Italy’s Economy Minister Giovanni Tria has accused Brussels of getting its
sums wrong.

It would be “suicide” to try to reduce the deficit to the previous goal of
0.8 percent of GDP, he has said, insisting “we must get out of the trap of
weak growth”.

The big problem is Italy’s public debt, now a huge 2.3 trillion euros
($2.6 trillion), or 131 percent of Italy’s GDP — way above the 60 percent EU
ceiling.

The fine for refusing to review the budget could correspond to 0.2 percent
of Italy’s GDP — about 3.4 billion euros ($3.8 billion)

European Economics Commissioner Pierre Moscovici has said he hopes a
compromise can be found to avoid sanctions.

Speaking Tuesday to the European Parliament, German Chancellor Angela
Merkel said the EU wanted to reach out to Italy, a founding member.

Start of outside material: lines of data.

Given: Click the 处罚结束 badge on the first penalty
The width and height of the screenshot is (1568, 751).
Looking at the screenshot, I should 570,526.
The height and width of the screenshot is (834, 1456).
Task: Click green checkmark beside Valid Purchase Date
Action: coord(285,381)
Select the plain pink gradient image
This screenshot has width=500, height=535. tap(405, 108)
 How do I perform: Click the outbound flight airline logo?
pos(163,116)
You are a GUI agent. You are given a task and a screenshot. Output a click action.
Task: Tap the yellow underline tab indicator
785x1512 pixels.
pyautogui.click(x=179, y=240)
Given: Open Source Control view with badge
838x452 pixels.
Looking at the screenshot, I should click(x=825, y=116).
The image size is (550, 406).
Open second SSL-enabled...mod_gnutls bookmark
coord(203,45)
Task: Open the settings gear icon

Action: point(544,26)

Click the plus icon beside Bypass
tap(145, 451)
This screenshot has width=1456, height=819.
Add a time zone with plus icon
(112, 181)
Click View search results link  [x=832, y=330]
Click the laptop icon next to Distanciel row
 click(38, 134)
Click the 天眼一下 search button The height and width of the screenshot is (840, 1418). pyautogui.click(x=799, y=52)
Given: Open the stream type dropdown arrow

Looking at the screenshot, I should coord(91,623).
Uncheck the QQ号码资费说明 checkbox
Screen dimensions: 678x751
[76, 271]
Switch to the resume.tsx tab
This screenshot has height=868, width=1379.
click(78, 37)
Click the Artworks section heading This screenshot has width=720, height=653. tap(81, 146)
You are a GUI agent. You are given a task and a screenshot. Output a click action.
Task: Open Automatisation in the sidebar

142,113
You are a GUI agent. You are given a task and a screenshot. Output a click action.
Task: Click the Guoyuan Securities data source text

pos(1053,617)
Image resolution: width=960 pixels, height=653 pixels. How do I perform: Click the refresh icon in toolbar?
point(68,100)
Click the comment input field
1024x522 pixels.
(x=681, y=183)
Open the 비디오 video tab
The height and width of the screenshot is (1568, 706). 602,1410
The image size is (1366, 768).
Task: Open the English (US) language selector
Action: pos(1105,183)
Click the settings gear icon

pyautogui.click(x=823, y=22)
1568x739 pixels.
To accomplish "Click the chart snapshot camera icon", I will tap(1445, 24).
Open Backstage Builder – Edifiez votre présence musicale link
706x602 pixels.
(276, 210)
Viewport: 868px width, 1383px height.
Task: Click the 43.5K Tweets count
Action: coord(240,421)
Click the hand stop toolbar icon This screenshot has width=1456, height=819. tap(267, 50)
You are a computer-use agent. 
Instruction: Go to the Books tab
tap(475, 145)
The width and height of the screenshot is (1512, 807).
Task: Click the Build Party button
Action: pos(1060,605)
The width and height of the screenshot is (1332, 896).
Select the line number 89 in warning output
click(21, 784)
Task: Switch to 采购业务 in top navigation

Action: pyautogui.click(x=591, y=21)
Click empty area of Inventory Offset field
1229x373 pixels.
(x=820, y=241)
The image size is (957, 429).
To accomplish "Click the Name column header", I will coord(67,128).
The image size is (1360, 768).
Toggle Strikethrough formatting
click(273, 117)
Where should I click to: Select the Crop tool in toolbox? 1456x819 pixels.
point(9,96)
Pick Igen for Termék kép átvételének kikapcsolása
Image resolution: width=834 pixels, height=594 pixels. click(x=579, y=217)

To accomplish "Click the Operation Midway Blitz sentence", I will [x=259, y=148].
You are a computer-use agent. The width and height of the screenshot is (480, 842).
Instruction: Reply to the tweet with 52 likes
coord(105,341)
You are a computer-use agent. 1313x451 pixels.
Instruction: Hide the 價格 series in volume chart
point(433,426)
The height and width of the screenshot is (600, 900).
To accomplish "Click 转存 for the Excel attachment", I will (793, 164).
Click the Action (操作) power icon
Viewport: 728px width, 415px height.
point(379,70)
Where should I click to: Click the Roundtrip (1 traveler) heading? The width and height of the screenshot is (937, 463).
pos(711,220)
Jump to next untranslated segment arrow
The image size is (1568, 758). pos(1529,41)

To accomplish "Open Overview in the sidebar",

“But Italy also adopted the many rules that we now all have in common,”
she added.

– EU ‘First step’ –

The European Commission “will make the first step to move Italy into EDP”
after a debt update expected on November 21, said Lorenzo Codogno, former
chief economist at the Italian Treasury Department.

The country will likely be given three to six months to prepare correction
plans, after which nothing will happen until a new Commission takes up office
at the end of next year following European Parliament elections, he said.

“The true guardians of fiscal discipline will be, as usual, financial
markets,” he said.

All eyes are now on the “spread” — the difference between yields on 10-
year Italian government debt compared with those in Germany — which has more
than doubled since May, when negotiations to form the coalition government in
Rome began.

Uneasy investors have already cost the taxpayer an additional 1.5 billion
euros ($1.7 billion) in interest over the past six months.

A wider fear is that stress in Italy could spread to other European
countries which are only just recovering from the eurozone debt crisis.

“We do not expect a crisis that would lead to a loss of market access,”
said Agnese Ortolani, analyst at The Economist Intelligence Unit.

But the country’s debt and the weakness of its banking sector mean “Italy
would be too large to rescue without massive ECB support in the event of a
large-scale financial crisis,” she said.